The emerging “energy crisis” in the United States results from the conflict between the nation's insatiable need to consume energy at an ever-accelerating rate and the opposing need to conserve resources, both natural and fiscal. Assessing the extent of the problem and recommending solutions, a long-term project to which this book makes important contributions, are vital to a society and an economy that are fundamentally dependent on energy production and consumption.
This report concentrates on the technological status of energy and fuel conservation process in the United States. It assesses the technical and economic adequacy of existing and proposed processes (and their consistency with developing standards of environmental quality) and suggests where additional effort is needed to accelerate change.
Unlike most studies, which restrict themselves to an examination of a single energy source or industry, this report examines in turn most of the various methods of energy production now in use or likely to come into general use. This wholeness of view allows the authors to make meaningful comparisons between alternative proposals and to devise integrated growth strategies.
As a full technical report, the book includes the available numerical evidence needed to corroborate its final assessments. However, the latter are presented unambiguously for use by economists and businessmen, political scientists and politicians, environmentalists and all other concerned citizens; the more detailed technical sections are a bonus for the working engineer.

GIVEN ENTRIES:
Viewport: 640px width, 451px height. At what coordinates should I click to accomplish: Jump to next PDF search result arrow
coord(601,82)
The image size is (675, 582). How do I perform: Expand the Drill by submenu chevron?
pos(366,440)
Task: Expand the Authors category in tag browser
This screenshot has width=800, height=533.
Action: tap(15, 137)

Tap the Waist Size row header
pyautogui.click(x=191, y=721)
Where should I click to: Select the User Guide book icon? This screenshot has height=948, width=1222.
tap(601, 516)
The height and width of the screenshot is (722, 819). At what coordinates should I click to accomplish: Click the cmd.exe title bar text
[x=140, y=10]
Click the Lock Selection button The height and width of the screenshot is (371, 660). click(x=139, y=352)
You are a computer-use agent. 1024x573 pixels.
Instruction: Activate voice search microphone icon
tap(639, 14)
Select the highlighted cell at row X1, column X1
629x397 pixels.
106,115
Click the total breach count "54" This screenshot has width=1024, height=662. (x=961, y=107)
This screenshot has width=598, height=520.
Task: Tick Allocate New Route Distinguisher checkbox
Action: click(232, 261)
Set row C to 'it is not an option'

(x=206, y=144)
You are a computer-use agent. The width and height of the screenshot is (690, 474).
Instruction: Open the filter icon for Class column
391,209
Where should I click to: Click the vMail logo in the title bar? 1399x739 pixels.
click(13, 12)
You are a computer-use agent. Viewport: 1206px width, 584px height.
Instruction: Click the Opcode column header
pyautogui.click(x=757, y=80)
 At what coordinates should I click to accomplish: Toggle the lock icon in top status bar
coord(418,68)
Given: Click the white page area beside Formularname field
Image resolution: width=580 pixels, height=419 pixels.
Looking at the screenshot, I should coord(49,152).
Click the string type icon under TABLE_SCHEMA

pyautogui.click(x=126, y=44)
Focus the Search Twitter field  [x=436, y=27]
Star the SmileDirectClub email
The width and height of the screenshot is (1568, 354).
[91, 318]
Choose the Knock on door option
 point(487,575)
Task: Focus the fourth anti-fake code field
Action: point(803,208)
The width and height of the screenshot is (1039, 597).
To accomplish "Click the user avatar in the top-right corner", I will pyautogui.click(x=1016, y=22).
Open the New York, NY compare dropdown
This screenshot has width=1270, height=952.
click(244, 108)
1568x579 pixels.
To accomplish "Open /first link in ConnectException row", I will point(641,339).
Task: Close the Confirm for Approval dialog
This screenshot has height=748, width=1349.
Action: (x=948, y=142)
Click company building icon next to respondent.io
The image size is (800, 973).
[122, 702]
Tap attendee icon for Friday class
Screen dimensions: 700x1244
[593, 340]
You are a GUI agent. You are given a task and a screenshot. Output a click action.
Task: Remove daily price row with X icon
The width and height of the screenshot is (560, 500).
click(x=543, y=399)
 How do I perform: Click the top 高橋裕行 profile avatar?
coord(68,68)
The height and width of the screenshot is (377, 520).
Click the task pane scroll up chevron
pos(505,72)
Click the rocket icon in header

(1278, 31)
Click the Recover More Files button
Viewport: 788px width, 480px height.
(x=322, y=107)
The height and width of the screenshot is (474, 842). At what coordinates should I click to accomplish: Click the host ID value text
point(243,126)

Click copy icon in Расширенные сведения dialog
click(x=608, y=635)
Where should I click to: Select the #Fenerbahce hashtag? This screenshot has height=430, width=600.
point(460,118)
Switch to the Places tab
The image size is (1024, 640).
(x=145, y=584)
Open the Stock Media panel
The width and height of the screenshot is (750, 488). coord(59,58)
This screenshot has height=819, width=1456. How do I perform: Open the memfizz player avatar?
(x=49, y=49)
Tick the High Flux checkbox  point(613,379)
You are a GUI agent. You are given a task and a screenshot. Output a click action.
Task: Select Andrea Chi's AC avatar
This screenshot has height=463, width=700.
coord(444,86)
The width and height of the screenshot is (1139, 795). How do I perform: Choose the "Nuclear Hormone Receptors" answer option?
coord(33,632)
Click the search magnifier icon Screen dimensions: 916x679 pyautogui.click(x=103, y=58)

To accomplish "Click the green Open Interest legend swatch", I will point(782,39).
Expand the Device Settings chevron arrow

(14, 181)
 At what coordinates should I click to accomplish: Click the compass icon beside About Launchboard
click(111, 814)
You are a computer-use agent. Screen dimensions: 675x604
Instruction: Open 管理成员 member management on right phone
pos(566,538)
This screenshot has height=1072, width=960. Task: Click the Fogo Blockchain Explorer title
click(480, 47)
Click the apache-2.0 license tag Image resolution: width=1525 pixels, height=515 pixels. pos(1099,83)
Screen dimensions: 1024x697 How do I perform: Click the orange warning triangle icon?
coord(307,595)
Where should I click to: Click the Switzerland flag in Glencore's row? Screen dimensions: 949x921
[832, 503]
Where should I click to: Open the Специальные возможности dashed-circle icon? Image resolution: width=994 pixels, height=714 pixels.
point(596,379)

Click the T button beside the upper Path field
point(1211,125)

WORK REQUEST: Extend the passage describing the U.S. energy conservation report, picking up after its last sentence. The data is separate from the passage on the U.S. energy report.

ANSWER FOR THIS EXERCISE:
Chapters are included on fossil fuel-to-fuel conversion (gas from coal, oil from coal, tar sands, and oil shale), nuclear power (present technology, breeder reactor technology, and thermonuclear fusion), and central-station power from fossil fuel (with material on combined gas-steam power cycles, magneto-hydrodynamics, superconducting generators, and fuel cells). In addition, the book provides background information and evaluations regarding other relevant topics, among them energy transportation and storage, thermal and sulfur dioxide pollution control, the prospects for utilizing solar energy, automotive power plants, and space heating and cooling.
The book is an outgrowth of a study undertaken by the M.I.T. Environmental Laboratory, sponsored by Resources for the Future, Inc., which was in turn sponsored by the National Science Foundation.